Opinión

Lo dificil de ser y parecer

Martín Palermo fue un goleador implacable en los 90 y 2000. Sin mucha destreza ni ductilidad se las arregló para quedar en la historia de Boca a pesar de haber surgido, y ser hincha confeso, de Estudiantes de La Plata.
domingo, 23 de agosto de 2015 · 20:05

 Así como Alberto Olmedo fue el precursor de los actuales PNTs televisivos (publicidad no tradicional) cuando gritaba "savoy, savoy" parafraseando a la licorería de la Av. Callao; Martín Palermo incursionó en la publicidad subliminal: cada vez que hacía un gol, lo festejaba arrojándose frente a un cartel de la empresa Puma, su principal sponsor. Lo que parecía una casualidad fue al tiempo descubierto como una movida comercial, y Palermo recibió un llamado de atención de su club. Claro que después encontró otra manera de seguir "festejando": pateaba (y a veces rompía) el propio cartel de Puma en su carrera de grito de gol. Nadie podrá nunca demostrar a ciencia cierta si esa estrategia permitió generar más ventas de zapatillas o botines Puma, pero sin embargo hubo allí una intencionalidad (comercial de la marca y económica del jugador) que el espectador común desconocía.

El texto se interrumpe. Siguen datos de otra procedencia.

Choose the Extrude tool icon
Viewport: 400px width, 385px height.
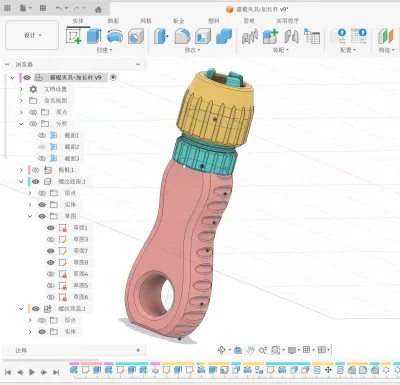94,36
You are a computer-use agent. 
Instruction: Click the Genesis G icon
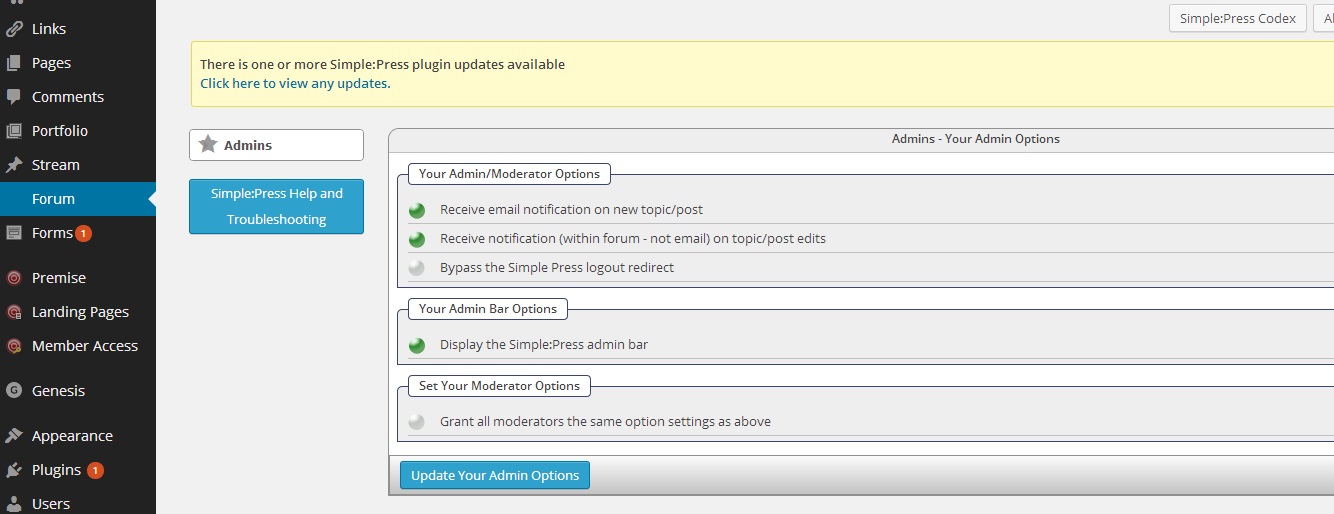(x=14, y=391)
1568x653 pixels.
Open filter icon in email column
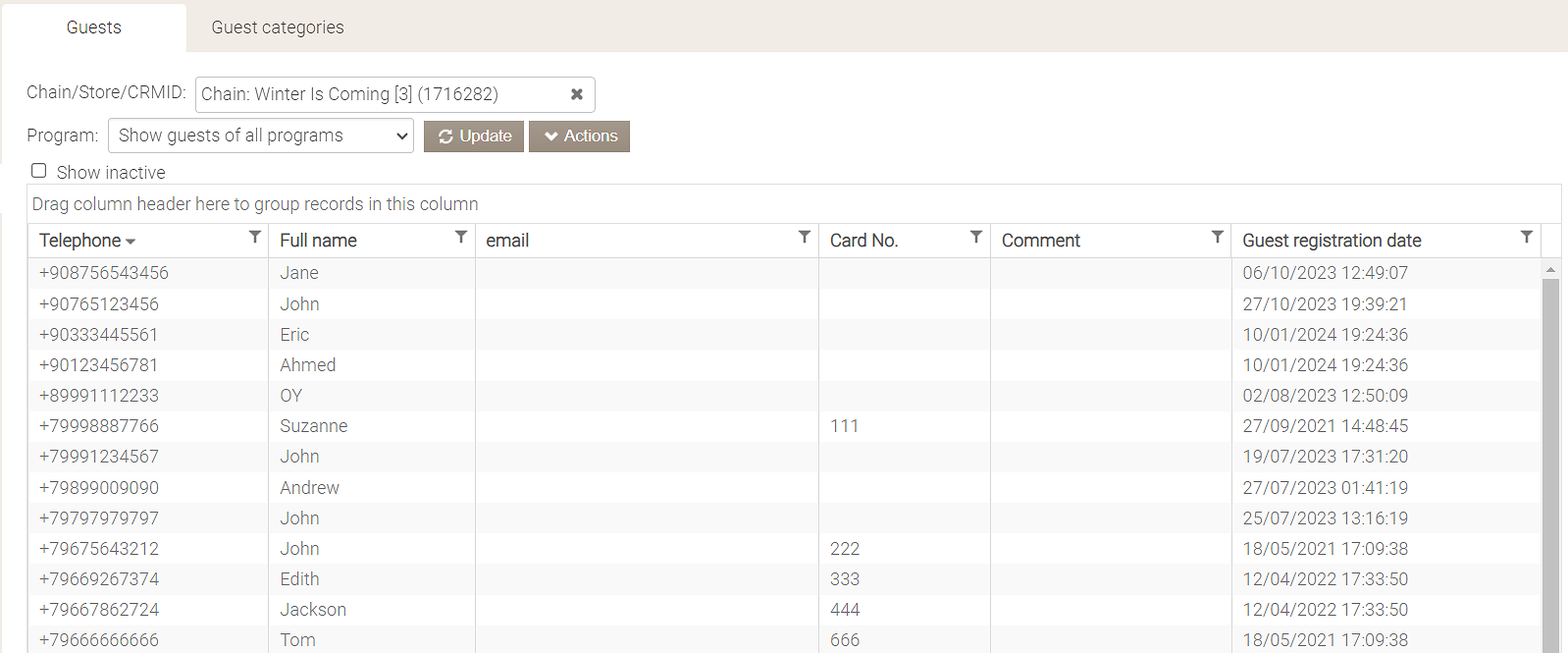(x=805, y=237)
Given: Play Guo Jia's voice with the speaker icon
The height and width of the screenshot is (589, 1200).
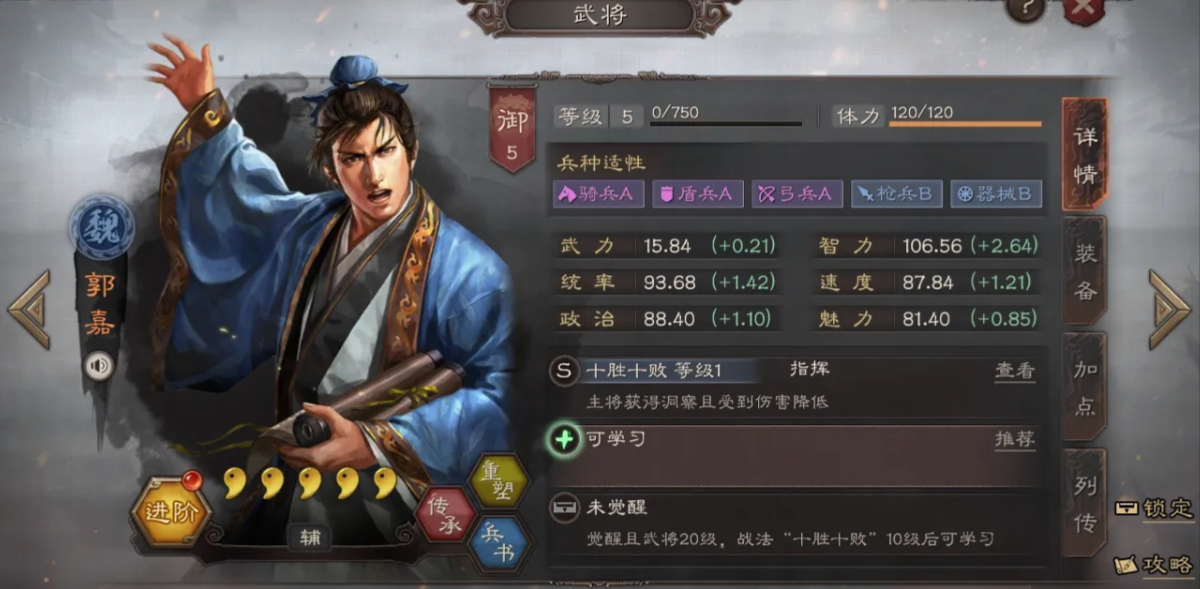Looking at the screenshot, I should [99, 366].
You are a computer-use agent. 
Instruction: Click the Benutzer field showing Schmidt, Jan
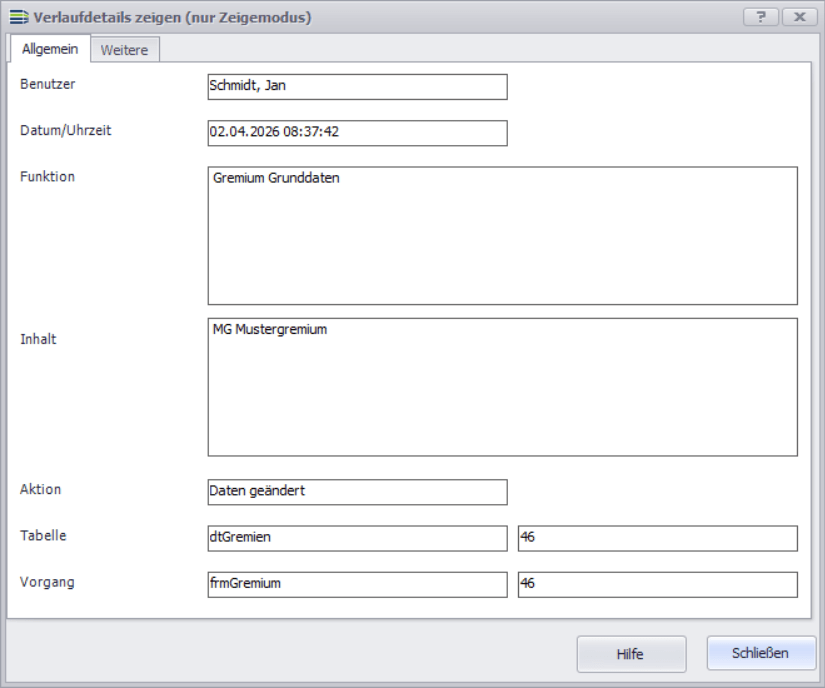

Esta semana reflexioné acerca de la realidad real (de la que ya escribí en otros editoriales) y la realidad virtual, por eso quería compartir la anécdota de "los festejos interesados" de Palermo. La realidad real de la imnensa mayoría de los asistentes o televidentes de sus goles era justamente eso: un festejo de gol. La virtual entraba por algún vericueto de la mente: el mensaje de la marca, un logo, un dibujo, un color asociado al momento de mayor felicidad de un partido de fútbol.

La realidad virtual de las redes sociales fue noticia esta semana. El gobernador Scioli acusó al macrismo de utilizar perfiles e identidades truchas para denunciar con falsas imágenes las consecuencias de la última inundación en la provincia de Buenos Aires. Scioli ofreció pruebas de cuentas apócrifas que reflejaban imágenes de inundaciones de otros países y hasta de su propia esposa en situaciones sociales de varios años atrás, con el objetivo de mostrarle lejos e insensible al padecer de la gente. Nada desgarrador, simplemente una truchada. Un intento de avivada criolla sin escrúpulos. Por otra parte, las inundaciones ya entegaban imágenes por demás elocuentes para no hacer necesaria tal maliciosa creatividad cibernética

El anonimato y la impersonalidad de las redes sociales se puede retroalimentar en cobardías y agachadas. Yo prefiero firmar lo que escribo, hacerme cargo, disentir y discutir si es necesario, pero de frente y decente. A veces leo comentarios en nuestra web, o Facebook o incluso en twiter con niveles de agresión, mentira e insulto que resultan absolutamente inconducentes. Se desacreditan solos. Se empequeñecen. Hay que estar bien parado para defender una postura y discutir posiciones encontradas y ser muy mediocre para esconderse en un perfil apócrifo.

El diario La Nación publicó un informe acerca de cuánto cobran ciberempresas por mantener 20 perfiles truchos por mes: 50.000 pesos cada 30 días. Parece caro, aunque siempre habrá quien esté bien dispuesto a pagar en el caso que la movida pueda desacreditar al rival de turno...

En todos los casos elijo quedarme con la realidad real. Estos ciber chusmas de hoy le darían vergüenza a las viejas chusmas de los conventillos de la Boca. Esas que nunca se desvivieron por las zapatillas Puma.